━━━━━ RECORDS TO PROCESS ━━━━━

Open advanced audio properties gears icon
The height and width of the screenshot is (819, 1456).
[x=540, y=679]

━━━━━
━━━━━ RECORDS TO PROCESS ━━━━━

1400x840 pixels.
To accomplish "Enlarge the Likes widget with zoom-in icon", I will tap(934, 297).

━━━━━
━━━━━ RECORDS TO PROCESS ━━━━━

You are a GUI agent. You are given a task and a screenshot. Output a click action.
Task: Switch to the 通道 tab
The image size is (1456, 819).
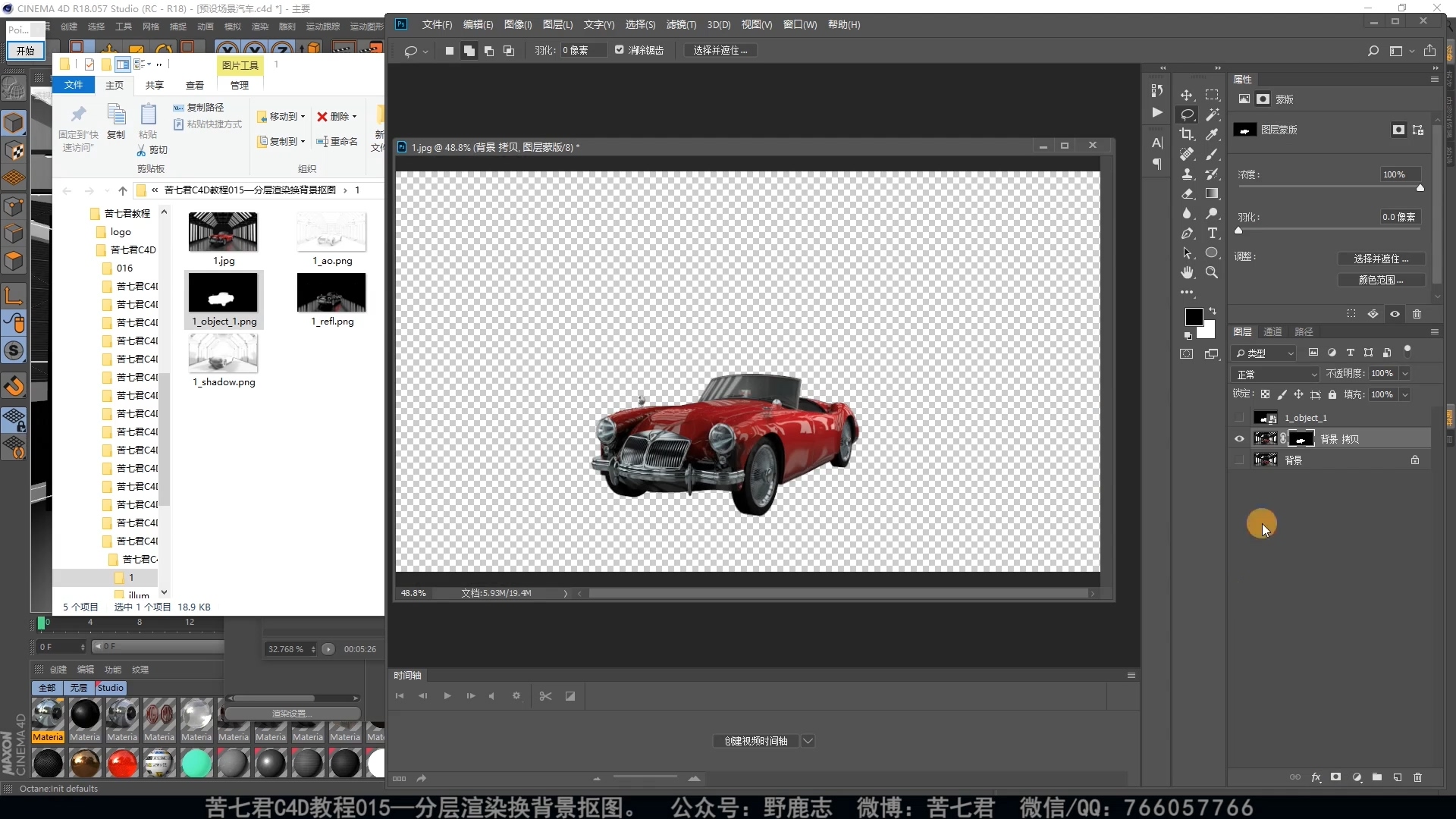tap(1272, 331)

━━━━━

## WHAT IS EXPECTED:
For each line of the data that includes the word "icon", return a copy of it.

## ANSWER TO THE EXERCISE:
Open advanced audio properties gears icon
To accomplish "Enlarge the Likes widget with zoom-in icon", I will tap(934, 297).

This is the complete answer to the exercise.